((

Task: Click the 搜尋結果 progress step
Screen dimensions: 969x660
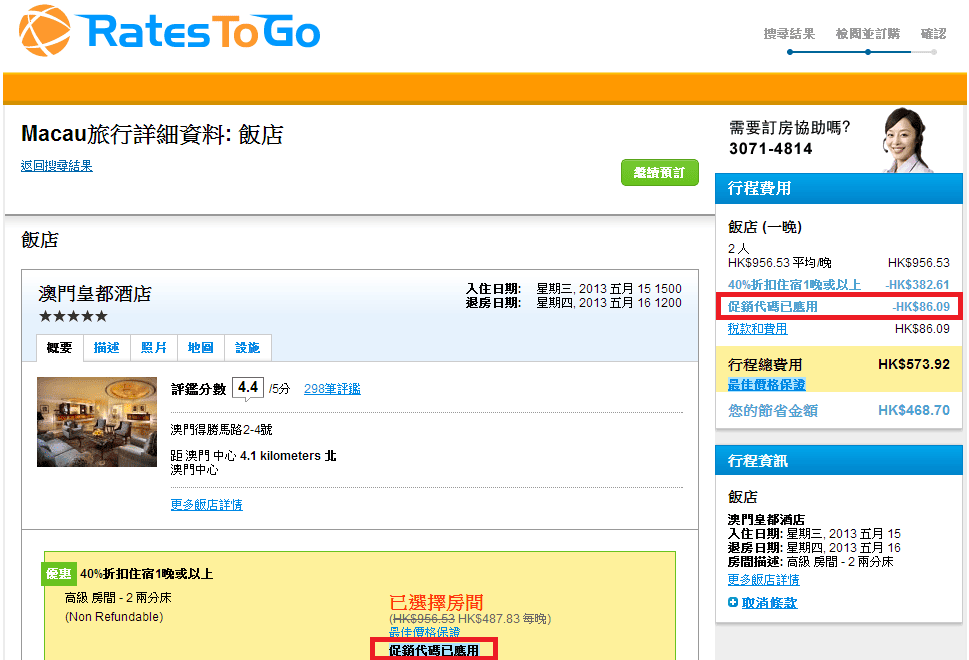Action: (x=789, y=34)
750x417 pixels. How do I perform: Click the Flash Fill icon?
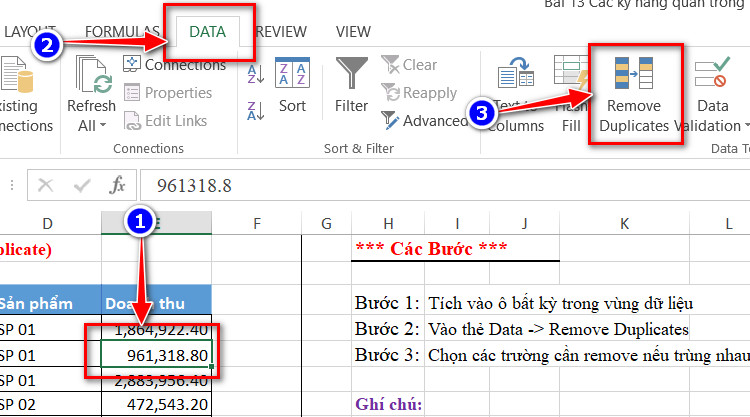click(571, 72)
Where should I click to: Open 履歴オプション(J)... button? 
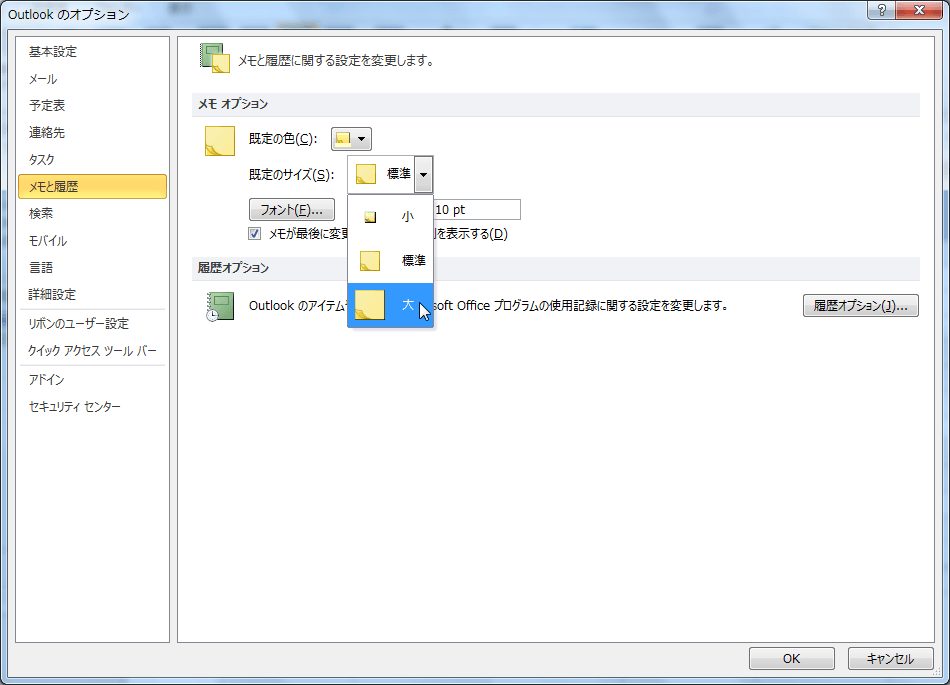point(860,305)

))

• [WORK TO COMPLETE]
Should there be pictures in the data, leave them out and return the rest exactly.

• [SOLUTION TO THE PROBLEM]
Task: Click the 搜尋結果 progress step
Screen dimensions: 969x660
Action: (x=789, y=34)
750x417 pixels. How do I perform: Click the Flash Fill icon?
click(571, 72)
Where should I click to: Open 履歴オプション(J)... button? 
point(860,305)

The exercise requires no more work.